> _WHAT TO WORK ON_
A: Please list every author of the book named in the book review.
B: According to the book review, into how many parts is the book divided?
C: Extract the passage of the book review from "ISBN: 978-1-741140-50-7; 2008;" to "the constructed wound.".

> _PROVIDED TEXT_
Book Review

Introducing mental health nursing. A consumer-oriented approach

B Happell, L Cowin, C Roper, K Foster and R McMaster

ISBN: 978-1-741140-50-7; 2008; xi+397 pages; Allen & Unwin, NSW;

David Buchanan
De Montfort University, Leicester, United Kingdom

At last there is an Australian text for undergraduates in mental health nursing that forays into the territory of mental health rather than traces around the tenuous map of psychiatric diagnoses. Its very title bodes such a foray: a consumer oriented approach, which is backed up with one of the authors identifying herself as a 'Consumer Academic'. Surely this is the stuff of a real introduction to the other in mental health: to see the person and not the constructed wound.

The text is divided into five parts. Each part is contextualised for the shape-changing nature of mental health with gentle enough coaxes into critical thinking and even a discussion on the language of mental health. Conceptual frameworks are discussed but for mine not near enough. Brenda Happell at the recent Australian Congress of Mental Health Nursing conference in Melbourne gave a passionate address on the need to construct a vision that she thought was bedevilled by two eras: the first, the era of the bureaucrat (given HoNOS is both construct invalid and unreliable and most KPIs circulatory in nature) and the second, the era of the brain (with its false determinism of neuroreceptor 'x' = mental illness 'y' with its equally false hope of medication x = life y).

Collected data entries

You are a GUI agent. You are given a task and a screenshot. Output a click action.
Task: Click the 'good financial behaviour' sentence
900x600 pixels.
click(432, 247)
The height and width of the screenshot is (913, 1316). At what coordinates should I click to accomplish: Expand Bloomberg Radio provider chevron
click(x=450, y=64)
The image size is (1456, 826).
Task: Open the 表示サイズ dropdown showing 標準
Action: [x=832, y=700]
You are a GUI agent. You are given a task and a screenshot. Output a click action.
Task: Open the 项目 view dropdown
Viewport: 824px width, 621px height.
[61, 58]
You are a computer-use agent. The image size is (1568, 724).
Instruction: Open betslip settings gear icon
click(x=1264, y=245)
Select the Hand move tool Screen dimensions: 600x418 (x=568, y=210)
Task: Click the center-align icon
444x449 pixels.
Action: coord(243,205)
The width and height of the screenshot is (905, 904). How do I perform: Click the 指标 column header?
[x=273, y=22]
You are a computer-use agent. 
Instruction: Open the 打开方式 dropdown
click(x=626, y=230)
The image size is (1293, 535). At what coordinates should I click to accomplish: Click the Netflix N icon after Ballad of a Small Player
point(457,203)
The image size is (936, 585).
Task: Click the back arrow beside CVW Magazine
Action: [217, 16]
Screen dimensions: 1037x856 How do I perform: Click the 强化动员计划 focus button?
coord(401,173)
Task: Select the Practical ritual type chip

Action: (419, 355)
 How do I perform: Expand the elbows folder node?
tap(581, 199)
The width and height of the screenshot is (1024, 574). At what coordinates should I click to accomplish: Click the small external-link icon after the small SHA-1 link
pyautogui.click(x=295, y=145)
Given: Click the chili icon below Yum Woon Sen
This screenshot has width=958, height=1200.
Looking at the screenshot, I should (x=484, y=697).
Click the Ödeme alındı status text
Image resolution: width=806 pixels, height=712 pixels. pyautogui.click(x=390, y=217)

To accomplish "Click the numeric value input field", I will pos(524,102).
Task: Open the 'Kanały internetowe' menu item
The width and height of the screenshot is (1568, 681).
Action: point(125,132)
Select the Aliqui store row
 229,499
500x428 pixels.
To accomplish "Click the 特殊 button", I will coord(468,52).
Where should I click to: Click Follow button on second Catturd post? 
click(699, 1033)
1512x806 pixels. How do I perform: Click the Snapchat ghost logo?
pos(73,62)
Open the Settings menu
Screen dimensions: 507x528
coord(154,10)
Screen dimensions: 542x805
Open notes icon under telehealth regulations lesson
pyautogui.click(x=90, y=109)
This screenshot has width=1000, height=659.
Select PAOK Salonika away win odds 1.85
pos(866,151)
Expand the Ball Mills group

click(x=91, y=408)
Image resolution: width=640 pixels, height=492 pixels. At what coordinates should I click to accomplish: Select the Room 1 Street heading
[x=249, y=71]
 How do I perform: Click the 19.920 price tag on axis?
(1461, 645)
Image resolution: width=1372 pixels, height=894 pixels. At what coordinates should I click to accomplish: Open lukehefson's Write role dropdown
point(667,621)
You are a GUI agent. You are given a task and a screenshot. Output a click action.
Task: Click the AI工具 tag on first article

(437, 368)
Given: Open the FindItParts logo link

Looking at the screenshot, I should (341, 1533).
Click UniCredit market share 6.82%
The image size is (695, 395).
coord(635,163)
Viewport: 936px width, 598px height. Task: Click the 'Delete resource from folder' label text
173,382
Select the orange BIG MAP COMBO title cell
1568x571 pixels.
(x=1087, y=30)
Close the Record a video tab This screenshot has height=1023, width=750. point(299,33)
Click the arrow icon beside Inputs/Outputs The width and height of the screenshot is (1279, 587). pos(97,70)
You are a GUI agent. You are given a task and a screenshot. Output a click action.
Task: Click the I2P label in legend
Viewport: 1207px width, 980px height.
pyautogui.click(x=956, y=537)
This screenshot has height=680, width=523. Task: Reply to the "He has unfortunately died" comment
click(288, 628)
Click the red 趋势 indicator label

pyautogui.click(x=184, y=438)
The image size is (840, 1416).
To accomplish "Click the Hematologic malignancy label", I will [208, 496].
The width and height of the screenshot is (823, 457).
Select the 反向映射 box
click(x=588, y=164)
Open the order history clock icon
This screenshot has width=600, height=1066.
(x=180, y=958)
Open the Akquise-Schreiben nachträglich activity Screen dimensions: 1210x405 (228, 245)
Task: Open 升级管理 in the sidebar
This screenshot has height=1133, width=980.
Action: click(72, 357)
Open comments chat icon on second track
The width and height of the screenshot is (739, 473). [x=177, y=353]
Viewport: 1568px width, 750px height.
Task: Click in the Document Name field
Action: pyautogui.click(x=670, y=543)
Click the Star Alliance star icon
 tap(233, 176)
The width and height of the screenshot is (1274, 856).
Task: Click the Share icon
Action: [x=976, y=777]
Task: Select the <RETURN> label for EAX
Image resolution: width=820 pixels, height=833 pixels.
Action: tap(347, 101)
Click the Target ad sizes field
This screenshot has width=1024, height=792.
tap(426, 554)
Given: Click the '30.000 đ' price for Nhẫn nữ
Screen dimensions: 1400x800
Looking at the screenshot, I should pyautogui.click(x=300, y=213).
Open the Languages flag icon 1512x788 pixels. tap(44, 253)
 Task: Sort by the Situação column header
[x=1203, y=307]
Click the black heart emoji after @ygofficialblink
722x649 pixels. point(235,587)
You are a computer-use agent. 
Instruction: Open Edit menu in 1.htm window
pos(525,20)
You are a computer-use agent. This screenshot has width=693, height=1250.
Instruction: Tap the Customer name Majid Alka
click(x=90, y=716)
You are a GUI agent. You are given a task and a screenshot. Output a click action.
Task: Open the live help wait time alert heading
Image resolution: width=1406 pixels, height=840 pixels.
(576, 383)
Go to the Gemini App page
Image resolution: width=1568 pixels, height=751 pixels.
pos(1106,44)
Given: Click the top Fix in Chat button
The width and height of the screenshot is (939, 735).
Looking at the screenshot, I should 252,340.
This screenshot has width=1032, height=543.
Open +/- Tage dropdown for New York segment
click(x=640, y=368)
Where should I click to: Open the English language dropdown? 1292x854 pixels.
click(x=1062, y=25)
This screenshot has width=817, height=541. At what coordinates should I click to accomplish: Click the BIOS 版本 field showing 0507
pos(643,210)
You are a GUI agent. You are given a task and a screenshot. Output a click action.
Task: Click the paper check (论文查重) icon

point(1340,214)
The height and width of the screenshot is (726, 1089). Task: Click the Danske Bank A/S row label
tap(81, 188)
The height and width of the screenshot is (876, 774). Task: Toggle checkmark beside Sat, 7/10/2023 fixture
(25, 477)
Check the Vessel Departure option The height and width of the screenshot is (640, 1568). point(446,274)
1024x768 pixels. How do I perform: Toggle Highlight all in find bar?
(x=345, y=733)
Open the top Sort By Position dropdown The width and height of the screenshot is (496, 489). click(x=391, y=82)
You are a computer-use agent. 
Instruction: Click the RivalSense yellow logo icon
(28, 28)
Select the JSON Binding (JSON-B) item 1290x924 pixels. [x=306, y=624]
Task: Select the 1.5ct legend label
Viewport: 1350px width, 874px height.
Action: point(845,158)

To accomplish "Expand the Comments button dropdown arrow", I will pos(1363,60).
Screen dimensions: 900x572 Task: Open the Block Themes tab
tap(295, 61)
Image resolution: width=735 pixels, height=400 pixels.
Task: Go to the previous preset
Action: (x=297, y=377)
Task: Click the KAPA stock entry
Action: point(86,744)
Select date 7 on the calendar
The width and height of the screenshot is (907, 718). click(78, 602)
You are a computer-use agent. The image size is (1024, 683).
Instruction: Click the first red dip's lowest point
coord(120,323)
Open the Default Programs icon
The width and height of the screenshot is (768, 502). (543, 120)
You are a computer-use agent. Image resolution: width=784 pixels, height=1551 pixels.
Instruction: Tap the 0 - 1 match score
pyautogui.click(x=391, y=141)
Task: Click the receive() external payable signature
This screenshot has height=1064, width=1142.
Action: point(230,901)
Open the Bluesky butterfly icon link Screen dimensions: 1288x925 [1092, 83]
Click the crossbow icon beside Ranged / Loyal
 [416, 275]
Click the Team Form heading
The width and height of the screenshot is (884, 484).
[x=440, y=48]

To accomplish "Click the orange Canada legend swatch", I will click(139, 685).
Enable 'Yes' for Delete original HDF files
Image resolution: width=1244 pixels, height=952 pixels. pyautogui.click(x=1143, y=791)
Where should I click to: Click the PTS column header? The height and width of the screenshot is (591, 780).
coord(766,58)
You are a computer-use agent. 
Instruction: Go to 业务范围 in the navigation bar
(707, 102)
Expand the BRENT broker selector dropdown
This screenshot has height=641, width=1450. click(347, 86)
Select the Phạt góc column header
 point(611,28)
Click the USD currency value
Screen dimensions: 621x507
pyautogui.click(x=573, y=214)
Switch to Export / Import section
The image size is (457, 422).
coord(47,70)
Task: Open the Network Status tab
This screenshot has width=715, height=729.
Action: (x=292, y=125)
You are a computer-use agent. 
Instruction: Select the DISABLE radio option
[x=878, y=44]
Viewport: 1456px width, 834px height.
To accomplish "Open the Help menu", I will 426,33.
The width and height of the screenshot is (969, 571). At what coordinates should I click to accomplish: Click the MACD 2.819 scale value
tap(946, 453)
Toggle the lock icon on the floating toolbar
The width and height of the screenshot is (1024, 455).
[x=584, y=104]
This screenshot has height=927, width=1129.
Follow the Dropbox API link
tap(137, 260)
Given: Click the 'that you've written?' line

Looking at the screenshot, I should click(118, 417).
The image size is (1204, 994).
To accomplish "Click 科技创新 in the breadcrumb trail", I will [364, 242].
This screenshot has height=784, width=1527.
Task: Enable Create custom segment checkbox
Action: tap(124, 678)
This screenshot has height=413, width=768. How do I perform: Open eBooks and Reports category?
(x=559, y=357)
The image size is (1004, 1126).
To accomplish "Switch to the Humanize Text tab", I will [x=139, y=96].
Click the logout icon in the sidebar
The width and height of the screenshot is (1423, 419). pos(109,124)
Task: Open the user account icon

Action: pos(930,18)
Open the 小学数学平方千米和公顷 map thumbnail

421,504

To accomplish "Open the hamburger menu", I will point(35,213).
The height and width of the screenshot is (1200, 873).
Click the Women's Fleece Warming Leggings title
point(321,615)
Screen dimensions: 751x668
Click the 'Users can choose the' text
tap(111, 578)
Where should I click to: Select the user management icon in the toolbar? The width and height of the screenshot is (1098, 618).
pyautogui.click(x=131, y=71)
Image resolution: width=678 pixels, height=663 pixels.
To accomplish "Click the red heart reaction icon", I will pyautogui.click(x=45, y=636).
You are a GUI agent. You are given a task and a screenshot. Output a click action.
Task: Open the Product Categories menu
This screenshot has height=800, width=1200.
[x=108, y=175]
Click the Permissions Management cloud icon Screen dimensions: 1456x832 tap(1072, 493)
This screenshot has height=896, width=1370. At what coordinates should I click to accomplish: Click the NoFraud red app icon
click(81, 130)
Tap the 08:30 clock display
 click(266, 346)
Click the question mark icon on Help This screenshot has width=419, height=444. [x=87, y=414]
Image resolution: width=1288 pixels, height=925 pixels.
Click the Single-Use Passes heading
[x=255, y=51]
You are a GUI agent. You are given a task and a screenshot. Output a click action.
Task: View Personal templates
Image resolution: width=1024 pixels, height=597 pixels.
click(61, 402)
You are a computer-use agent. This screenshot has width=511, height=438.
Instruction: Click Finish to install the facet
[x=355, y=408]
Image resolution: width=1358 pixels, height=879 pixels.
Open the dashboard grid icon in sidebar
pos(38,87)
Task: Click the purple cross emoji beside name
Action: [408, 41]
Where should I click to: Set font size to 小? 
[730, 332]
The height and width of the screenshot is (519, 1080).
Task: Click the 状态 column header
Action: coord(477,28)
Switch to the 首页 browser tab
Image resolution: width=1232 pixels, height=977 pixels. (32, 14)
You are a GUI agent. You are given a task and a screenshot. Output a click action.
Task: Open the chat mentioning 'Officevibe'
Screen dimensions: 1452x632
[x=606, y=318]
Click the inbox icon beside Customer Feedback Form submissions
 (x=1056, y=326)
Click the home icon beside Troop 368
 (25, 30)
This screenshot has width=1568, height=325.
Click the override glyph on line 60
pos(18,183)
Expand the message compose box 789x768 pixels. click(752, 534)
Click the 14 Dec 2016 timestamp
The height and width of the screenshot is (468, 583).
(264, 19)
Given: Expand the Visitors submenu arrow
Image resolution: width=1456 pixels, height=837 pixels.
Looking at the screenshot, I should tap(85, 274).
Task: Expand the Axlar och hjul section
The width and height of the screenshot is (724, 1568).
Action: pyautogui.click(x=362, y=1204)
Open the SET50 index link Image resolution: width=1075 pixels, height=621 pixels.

> _EXPECTED OUTPUTS_
A:
B Happell
L Cowin
C Roper
K Foster
R McMaster

B: Five parts.

C:
ISBN: 978-1-741140-50-7; 2008; xi+397 pages; Allen & Unwin, NSW;

David Buchanan
De Montfort University, Leicester, United Kingdom

At last there is an Australian text for undergraduates in mental health nursing that forays into the territory of mental health rather than traces around the tenuous map of psychiatric diagnoses. Its very title bodes such a foray: a consumer oriented approach, which is backed up with one of the authors identifying herself as a 'Consumer Academic'. Surely this is the stuff of a real introduction to the other in mental health: to see the person and not the constructed wound.